What is needed is an exact copy of every line from the one with "Instruction: Click the Members label text" to the end of the entries below, without the pictures.
*** LISTED ENTRIES ***
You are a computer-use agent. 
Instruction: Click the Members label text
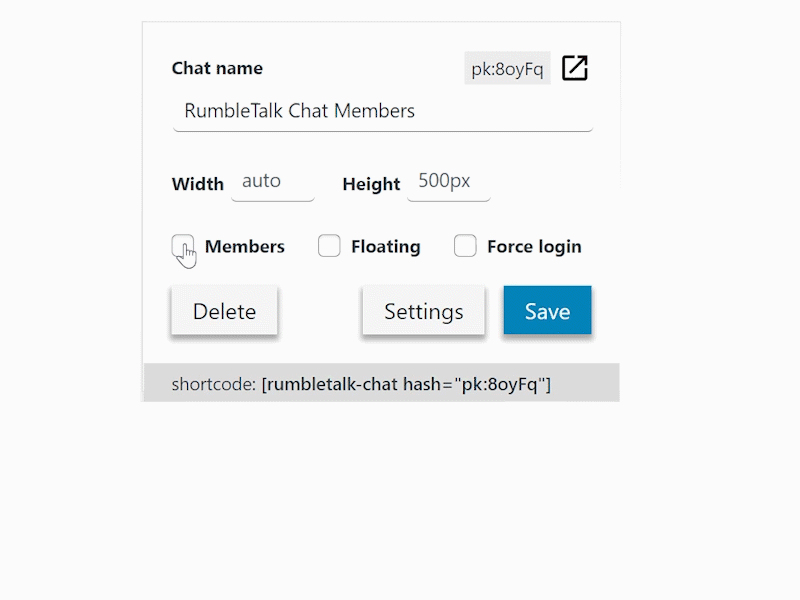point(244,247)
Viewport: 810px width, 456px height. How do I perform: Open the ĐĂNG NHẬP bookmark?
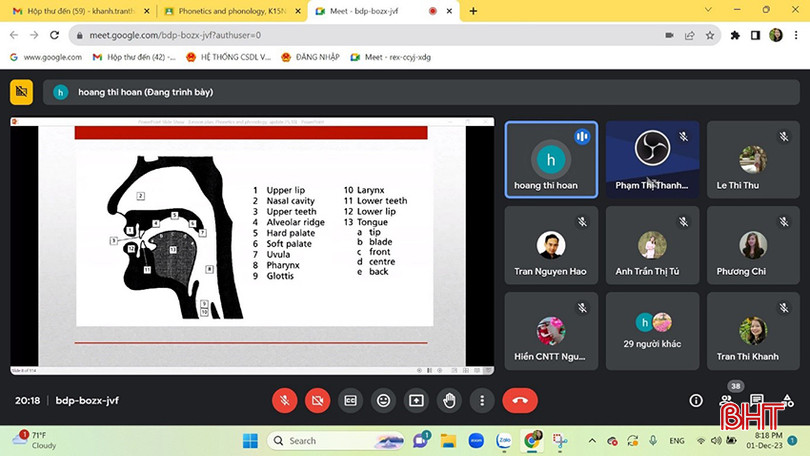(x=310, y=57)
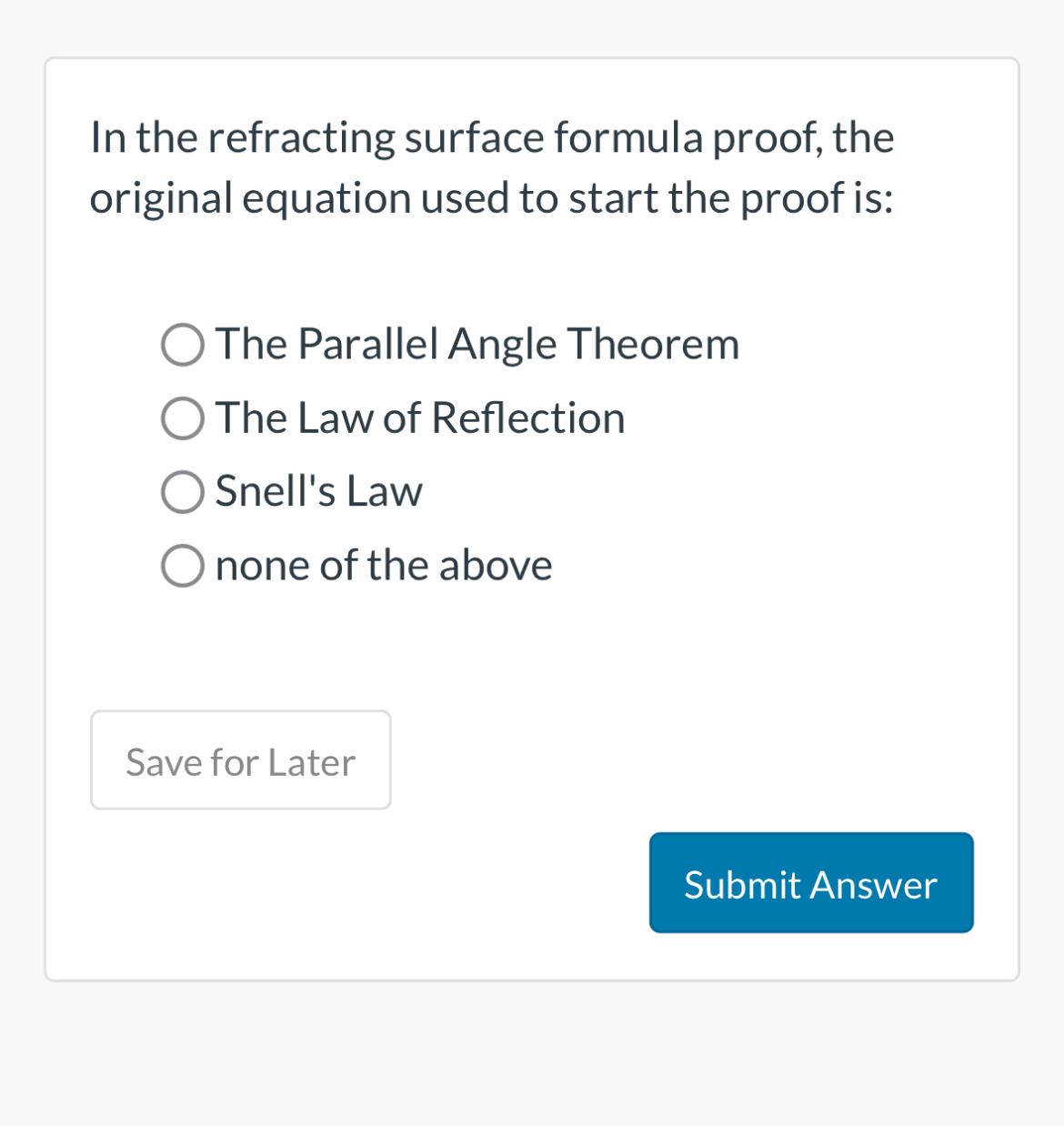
*** End of LISTED ENTRIES ***
YOUR SOLUTION -
Instruction: Click the Members label text
point(244,247)
Viewport: 810px width, 456px height. How do I perform: Open the ĐĂNG NHẬP bookmark?
(x=310, y=57)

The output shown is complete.